The debate on late night comedy has been inconclusive, with some scholars arguing that this genre increases political knowledge, and others seeing late night comedy as harmful to effective citizenry. We add to the debate and to the research on media effects more generally, by proposing a model that measures political knowledge. The model utilizes item response theory (IRT) to account for individual characteristics, knowledge item difficulty, and response format that influences the likelihood of providing a correct response. Drawing on the 2004 National Annenberg Election Study, we employ this model to test knowledge gain from late night comedy. Using a meta-analysis across 35 political knowledge items, we show that late night comedy increases knowledge, but primarily on easy political items that have fewer correct response options, and mainly among the inattentive citizens. We discuss theoretical implications and provide practical suggestions for scholarship on media effects.
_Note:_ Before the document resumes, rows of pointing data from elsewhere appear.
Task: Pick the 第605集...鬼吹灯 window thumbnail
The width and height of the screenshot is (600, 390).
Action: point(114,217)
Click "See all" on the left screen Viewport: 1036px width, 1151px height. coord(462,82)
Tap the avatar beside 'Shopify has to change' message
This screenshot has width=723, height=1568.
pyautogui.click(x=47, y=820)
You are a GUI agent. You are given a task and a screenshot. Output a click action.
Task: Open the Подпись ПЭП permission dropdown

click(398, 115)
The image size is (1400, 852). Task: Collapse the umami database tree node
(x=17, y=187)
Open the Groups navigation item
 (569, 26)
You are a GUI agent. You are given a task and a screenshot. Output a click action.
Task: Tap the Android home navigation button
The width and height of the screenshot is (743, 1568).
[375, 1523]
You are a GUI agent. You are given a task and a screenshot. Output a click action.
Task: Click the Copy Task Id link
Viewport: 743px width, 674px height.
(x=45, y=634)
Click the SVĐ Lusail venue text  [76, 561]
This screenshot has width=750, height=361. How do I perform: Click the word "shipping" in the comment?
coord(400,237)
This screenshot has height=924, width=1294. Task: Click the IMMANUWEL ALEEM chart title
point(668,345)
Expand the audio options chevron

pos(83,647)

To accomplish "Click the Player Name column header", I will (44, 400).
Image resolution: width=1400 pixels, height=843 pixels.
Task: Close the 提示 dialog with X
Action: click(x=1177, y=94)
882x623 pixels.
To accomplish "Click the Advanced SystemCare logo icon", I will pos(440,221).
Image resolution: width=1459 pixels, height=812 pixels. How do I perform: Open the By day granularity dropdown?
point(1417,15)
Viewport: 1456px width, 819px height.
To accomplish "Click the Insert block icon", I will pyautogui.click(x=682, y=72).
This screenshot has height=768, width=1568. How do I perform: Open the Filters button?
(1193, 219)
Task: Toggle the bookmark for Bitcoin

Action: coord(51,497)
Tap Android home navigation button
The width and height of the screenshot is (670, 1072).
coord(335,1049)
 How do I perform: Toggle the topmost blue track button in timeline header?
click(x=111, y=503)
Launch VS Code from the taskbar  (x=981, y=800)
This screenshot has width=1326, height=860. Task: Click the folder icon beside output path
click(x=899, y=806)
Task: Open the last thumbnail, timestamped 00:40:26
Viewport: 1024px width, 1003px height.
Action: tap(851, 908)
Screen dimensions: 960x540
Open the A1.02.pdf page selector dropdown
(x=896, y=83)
Investigating the force multiplier effect of citizen event reporting by social simulation

Mark Kramer, Roger Costello & John Griffith
Mind & Society, December 2009, Pages 209-221

Citizen event reporting (CER) attempts to leverage the eyes and ears of a large population of "citizen sensors" to increase the amount of information available to decision makers. When deployed in an environment that includes hostile elements, foes can exploit the system to exert indirect control over the response infrastructure. We use an agent-based model to relate the utility of responses to population composition, citizen behavior, and decision strategy, and measure the result in terms of a force multiplier. We show that CER can lead to positive force multipliers even with a majority of hostile elements in the population. When reporter identity is known, a reputation system that keeps track of trustworthy reporters can further increase the force multipliers.